Count the lines in the entries below that contain the string "Collapse", treating uppercase and lowercase as different. Reply with the number alone.

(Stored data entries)
START

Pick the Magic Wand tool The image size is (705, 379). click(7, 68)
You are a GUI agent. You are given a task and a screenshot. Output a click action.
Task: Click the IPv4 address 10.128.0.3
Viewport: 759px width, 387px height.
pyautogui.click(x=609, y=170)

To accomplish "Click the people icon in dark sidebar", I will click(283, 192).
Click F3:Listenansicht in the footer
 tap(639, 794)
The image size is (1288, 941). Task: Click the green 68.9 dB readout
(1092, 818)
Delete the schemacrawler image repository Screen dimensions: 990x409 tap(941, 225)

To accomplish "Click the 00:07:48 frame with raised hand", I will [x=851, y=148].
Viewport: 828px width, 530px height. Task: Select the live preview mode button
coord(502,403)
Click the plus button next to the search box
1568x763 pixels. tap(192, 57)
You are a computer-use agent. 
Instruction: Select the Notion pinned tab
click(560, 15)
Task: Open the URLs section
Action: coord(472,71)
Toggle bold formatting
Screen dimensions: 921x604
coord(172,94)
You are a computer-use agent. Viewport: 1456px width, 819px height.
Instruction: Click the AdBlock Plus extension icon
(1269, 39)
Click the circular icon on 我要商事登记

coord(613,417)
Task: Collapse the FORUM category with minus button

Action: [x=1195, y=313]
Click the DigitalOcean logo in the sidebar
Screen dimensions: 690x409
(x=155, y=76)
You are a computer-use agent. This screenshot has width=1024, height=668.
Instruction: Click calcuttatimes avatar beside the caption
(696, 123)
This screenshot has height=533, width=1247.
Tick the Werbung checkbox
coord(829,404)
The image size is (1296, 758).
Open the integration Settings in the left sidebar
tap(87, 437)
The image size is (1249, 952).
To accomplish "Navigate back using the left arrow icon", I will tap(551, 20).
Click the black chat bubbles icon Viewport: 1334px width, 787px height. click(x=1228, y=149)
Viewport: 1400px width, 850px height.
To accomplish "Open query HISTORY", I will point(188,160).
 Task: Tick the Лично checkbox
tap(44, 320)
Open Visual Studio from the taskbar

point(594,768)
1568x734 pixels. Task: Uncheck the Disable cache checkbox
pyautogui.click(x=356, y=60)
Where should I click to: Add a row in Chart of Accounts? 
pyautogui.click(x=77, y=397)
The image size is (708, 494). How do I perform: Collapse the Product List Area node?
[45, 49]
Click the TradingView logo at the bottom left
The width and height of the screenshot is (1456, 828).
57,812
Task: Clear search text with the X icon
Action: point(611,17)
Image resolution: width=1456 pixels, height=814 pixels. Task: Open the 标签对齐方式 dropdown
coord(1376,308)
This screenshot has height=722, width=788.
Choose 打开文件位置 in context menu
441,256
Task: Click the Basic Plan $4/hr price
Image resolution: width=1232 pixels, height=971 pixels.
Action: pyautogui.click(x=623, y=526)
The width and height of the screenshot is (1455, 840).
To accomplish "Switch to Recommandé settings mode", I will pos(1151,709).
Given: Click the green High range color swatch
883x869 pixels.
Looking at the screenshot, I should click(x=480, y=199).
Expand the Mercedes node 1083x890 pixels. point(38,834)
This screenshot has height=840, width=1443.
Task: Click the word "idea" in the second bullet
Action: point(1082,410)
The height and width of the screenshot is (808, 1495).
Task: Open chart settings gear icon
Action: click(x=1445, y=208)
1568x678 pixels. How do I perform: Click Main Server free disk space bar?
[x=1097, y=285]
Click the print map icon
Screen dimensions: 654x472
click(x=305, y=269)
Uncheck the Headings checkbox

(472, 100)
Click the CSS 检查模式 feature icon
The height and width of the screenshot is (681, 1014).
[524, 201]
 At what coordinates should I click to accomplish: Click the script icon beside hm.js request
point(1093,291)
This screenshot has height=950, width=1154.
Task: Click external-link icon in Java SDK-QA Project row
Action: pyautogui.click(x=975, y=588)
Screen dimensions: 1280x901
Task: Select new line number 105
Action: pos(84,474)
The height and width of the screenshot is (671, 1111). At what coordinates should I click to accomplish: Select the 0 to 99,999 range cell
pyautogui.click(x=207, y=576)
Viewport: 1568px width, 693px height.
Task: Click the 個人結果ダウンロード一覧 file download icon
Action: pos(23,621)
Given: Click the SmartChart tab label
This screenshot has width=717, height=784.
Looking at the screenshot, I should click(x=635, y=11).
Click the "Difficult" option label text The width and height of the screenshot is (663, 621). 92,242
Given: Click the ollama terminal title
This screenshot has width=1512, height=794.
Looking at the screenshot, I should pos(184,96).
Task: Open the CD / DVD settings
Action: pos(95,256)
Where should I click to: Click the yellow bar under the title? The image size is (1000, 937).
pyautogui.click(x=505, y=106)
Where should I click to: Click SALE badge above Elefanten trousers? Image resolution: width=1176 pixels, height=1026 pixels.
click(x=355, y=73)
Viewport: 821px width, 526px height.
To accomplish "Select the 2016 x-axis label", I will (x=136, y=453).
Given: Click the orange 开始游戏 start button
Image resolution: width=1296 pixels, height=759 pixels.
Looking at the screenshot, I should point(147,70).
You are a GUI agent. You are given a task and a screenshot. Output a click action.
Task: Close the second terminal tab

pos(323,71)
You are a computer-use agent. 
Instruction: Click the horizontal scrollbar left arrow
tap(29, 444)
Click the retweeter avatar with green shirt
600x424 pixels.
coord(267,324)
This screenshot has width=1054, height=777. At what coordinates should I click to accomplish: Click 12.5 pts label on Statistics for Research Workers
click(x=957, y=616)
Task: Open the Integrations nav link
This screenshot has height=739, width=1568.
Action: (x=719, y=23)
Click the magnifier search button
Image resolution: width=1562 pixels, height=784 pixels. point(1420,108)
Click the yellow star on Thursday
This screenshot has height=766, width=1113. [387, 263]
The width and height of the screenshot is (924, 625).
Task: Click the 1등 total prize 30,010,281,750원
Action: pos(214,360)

END

**REPLY**
2